The Defense Production Act was first enacted on September 8, 1950 in an effort to more effectively mobilize U.S. manufacturing capacity during the Korean War. Since then, it has been reauthorized more than 50 times.
The Defense Production Act allows the president to “require businesses to accept and prioritize contracts for materials deemed necessary for national defense, regardless of a loss incurred on business.” According to General Spoehr, the act’s definition of “national defense” has been “broadened” over time to include things like “energy security, space security, emergency preparedness.”

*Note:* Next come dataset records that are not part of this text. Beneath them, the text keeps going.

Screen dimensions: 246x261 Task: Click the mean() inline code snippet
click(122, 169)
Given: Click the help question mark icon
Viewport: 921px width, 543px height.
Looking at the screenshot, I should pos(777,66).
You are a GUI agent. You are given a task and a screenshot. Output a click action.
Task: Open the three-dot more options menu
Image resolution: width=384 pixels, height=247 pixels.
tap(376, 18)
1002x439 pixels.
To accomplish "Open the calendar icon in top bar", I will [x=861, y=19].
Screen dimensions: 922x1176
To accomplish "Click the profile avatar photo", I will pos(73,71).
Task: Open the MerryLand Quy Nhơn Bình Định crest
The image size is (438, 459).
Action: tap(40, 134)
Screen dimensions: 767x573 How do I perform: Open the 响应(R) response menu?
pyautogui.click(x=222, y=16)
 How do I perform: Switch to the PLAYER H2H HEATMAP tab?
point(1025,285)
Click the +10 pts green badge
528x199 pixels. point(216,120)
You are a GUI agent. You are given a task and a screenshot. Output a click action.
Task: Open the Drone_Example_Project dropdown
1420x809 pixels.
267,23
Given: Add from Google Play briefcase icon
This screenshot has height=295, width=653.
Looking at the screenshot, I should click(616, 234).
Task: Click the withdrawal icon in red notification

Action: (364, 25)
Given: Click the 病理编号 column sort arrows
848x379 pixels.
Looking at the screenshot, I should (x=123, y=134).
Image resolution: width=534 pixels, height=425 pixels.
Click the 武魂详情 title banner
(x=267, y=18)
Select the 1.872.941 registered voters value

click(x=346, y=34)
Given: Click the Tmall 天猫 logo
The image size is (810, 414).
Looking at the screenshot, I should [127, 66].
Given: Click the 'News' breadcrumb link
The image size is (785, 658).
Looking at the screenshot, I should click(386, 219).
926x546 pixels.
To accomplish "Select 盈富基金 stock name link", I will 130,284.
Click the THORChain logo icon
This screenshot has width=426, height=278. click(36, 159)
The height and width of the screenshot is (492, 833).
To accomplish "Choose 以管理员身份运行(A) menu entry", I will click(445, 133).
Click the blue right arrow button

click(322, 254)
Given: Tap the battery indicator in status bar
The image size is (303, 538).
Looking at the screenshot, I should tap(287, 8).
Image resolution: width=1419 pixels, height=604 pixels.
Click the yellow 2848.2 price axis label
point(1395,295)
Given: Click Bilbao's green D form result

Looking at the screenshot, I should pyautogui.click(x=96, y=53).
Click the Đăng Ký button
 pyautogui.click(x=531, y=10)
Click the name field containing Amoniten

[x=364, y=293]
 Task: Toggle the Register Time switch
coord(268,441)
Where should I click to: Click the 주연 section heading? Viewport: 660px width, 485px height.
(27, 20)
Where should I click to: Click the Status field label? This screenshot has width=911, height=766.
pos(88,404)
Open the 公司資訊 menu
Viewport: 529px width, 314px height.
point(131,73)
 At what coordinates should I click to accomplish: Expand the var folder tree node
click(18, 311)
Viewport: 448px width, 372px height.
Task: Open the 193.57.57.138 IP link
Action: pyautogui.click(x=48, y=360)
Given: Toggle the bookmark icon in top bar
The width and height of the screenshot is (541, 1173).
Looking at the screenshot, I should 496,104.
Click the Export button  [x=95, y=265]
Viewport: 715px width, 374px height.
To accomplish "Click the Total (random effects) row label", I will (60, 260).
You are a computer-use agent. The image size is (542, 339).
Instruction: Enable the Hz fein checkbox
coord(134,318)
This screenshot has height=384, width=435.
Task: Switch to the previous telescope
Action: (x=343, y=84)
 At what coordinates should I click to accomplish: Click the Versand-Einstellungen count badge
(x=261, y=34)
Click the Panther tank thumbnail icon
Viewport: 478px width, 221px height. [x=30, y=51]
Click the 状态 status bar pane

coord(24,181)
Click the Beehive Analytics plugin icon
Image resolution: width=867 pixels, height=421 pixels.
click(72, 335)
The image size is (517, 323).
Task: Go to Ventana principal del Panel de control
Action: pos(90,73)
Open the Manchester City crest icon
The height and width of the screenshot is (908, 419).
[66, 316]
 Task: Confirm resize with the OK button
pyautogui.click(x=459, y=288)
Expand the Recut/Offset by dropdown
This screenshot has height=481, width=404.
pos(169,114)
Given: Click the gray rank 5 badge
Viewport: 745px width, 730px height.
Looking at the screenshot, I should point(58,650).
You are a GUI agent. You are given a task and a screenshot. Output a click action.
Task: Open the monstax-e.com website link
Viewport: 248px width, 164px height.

General Spoehr and Mr. Stimson agreed that the Defense Production Act has not always been used responsibly. According to Mr. Stimpson, some presidents have felt the act gave them the authority to control manufacturing of “anything they wanted.” General Spoehr gave the example of President Obama using the act to “funnel $200 million into a bio-fuel initiative.”
General Spoehr identified and discussed two major misconceptions about the Defense Production Act. The first misconception is that President Trump has not been using it as part of the Federal response to Covid-19 – in fact, it has been used extensively by the president over the last month. Also, the Department of Defense has given out numerous contracts in response to the Covid-19 crisis. According to General Spoehr, the majority of those contracts are sanctioned, at least partially, under the Defense Production Act.
The Second misconception is that The Defense Production Act is a “silver bullet” that will immediately alleviate shortages of medical supplies and equipment – while the act could theoretically be used to increase production, there is no guarantee that government-mandated manufacturing would be more efficient than the private sector in responding to Covid-19.
In fact, many believe the private sector’s response to the Covid-19 crisis has been more efficient than the response from the federal government. While Congress was arguing over whether the Kennedy Center deserved $50 or $100 million in stimulus funds, dozens of companies were already mobilizing resources to help fight Covid-19. From manufacturing masks and other medical supplies to donating hundreds of millions of dollars to various relief efforts, the private sector has been aggressive over the past few weeks.
According to General Spoehr, “No central office in Washington could do a better job of mobilizing U.S. industry to take care of this crisis.”
In summary, the Defense Production Act allows the president to mandate that certain companies produce materials deemed essential to national defense. Although Democratic members of Congress have hounded President Trump for allegedly not using it, he has used the Defense Production Act several times during the Covid-19 crisis. Perhaps most importantly, the Defense Production Act is not a “silver bullet.” There is no guarantee that state-controlled industry would handle supplies shortages better than the private sector has thus far.